Gender Differences in Depression

Dr. Philip Grossi
Sunday, 04 May 2014

Two well known psychiatric researchers, Kendler and Gardner, recently published the results of examining over a thousand twins in the Virginia Twin Registry.  These results have shown light on new and added weight to prior findings regarding gender differences in males and females.  The most important factors contributing to major depression in women included divorce, lack of social support, marital dissatisfaction, and personality traits of shyness, anger, and anxiety.  For men occupational stressors, financial stressors, drug abuse and childhood sexual abuse were most important.  In keeping with these findings, men's depressions are defined by inability to achieve goals and lowered self-esteem whereas women's depressions are associated with deficiencies in caring relationships. These are stereotypical findings and may be related to the population studied which is not age representative for the country nor is it representative of the urban/rural mix of the country.  

There are other putative gender differences. About ten years ago, another group including Alan Schatzberg of Stanford, published their treatment response findings in many hundreds of depressed men and women.  They found that men responded better to imipramine (Tofranil) a tricyclic antidepressant than women did and that women responded better to sertraline (Zoloft) and SSRIs than men.

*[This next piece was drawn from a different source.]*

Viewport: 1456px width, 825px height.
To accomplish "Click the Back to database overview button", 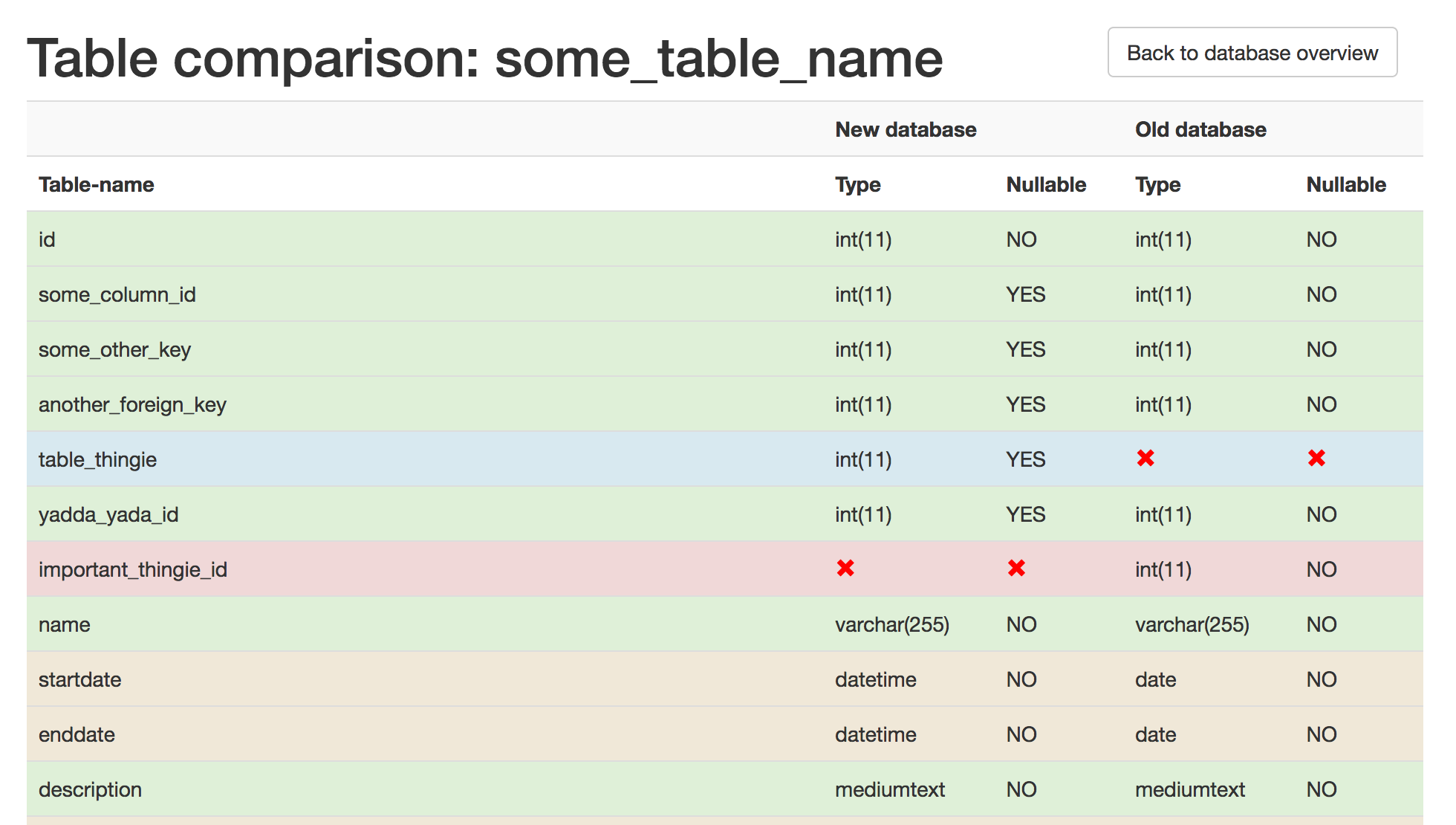I will (x=1252, y=53).
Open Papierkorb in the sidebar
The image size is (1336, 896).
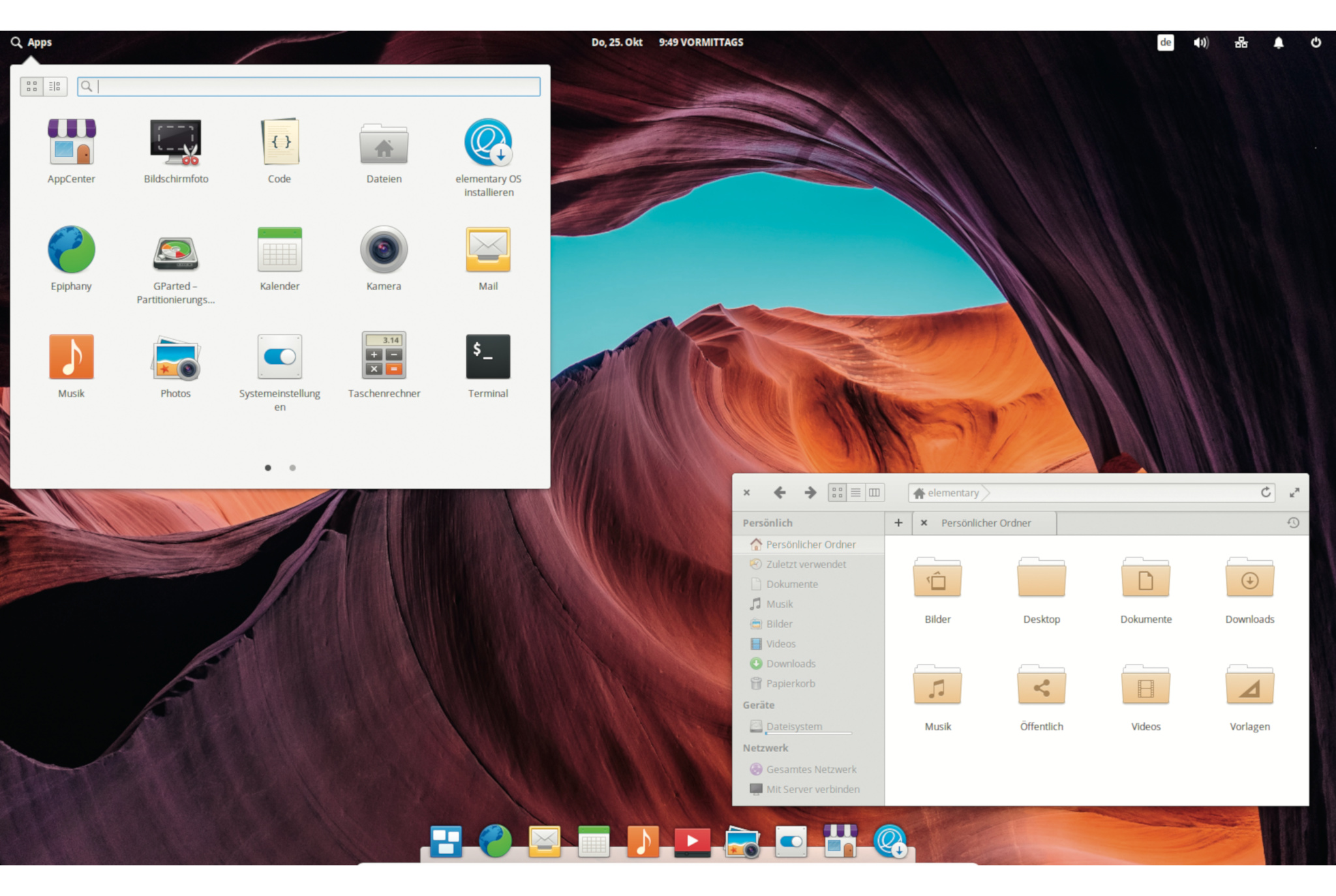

From the point of view of impact on children, there have been several studies in recent years showing that depressed mothers produce a greater risk for depression in their children. There are also several studies demonstrating that children's depression in a family with a depressed mother  show marked improvement if the mother's depression remits. These studies underline the need for prompt and effective treatment for depressed individuals in families especially mothers of young children.